[Saved entries]
------

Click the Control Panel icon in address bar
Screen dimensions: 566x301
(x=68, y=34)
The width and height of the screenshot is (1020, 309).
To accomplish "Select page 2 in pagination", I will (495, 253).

------

▶ Work to be completed
Make an exact copy of every line from the one with "Screen dimensions: 566x301" to the end of the data, with the first and last of those lines included.

▶ Expected output
Screen dimensions: 566x301
(x=68, y=34)
The width and height of the screenshot is (1020, 309).
To accomplish "Select page 2 in pagination", I will (495, 253).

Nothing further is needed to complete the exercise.